The radiant Second Symphony is perhaps the most immediately appealing of the six but the Third, or ‘Espansiva’, is in all respects a masterpiece, the first movement opening to a series of disembodied, accelerating chords then, come the central section, taking on the aura of a crowded funfair in full swing, a proportionally symphonic ‘Carousel’ sound-alike, this performance as energetic and impassioned as any we’re likely to hear. Solo voices lend a dream-like quality to the nocturnal second movement and I’m surely not the only commentator who hears in the finale’s second subject a coincidental prophecy of ‘Fiddler on the Roof’ (at around 3:23).
The ‘Inextinguishable’ (Fourth) flies into action from the off, it’s range of moods and colours throughout strongly prophetic of Shostakovich, especially towards the end of the slow third movement when the strings set up a wild alarm similar to the faster music in Shostakovich 11. The finale famously features a thunderous battle between two sets of timpani where Luisi and his players taken no prisoners: whether judged as a performance or as a spectacularly dynamic recording, this Nielsen 4 is one in a hundred, at the very least. Further parallels with Shostakovich arrive with the Sixth which, like Shostakovich’s symphonic swan song, employs percussion to establish a very special atmosphere (and note the crazy waltz in the finale, a mad world but not the last word).
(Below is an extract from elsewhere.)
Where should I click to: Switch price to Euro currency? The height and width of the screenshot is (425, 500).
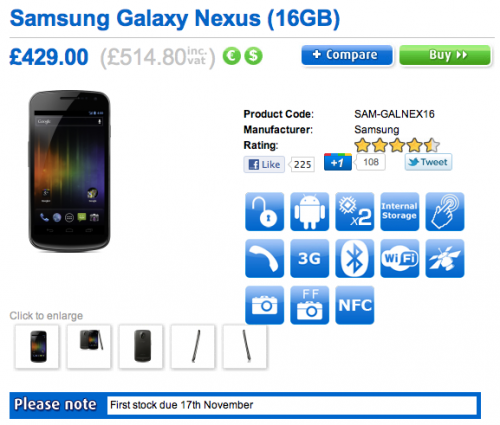pos(231,56)
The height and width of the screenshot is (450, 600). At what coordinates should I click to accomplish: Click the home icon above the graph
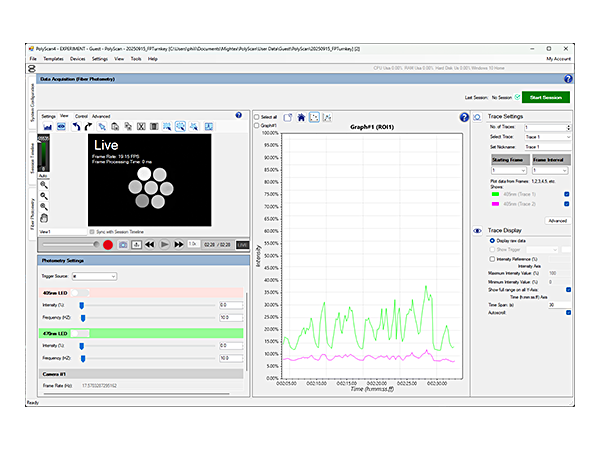click(x=300, y=117)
Jens Cornelius’s excellent booklet note quotes Nielsen’s confession, made towards the end of his life, that if he could have lived his life again, he would have chased all idle fancies about art out of his head and taken a commercial apprenticeship ‘or do some other form of useful work that would lead to a visible final result. The creative artist’s lot is not a happy one.’ His wildly unpredictable and ceaselessly inventive Sixth Symphony proves just how misguided he would have been to abandon his holy vocation.
A fabulous set in honour of a hugely important symphony cycle. I cannot award it a higher recommendation than that.
2 thoughts on “A benchmark Nielsen symphony cycle”
I’m a great fan of the Nielsen symphonies, and look forward to investigating this cycle. My absolute favourite symphony performance is number 4 with Martinon and the Chicago Symphony Orchestra. It would be interesting to see how these compare.
Luisi is a beefier option, a fuller body of sound – though Martinon is undeniably exciting. I might say that Luisi offers us Nielsen from a Bucknerian axis. Best. Rob.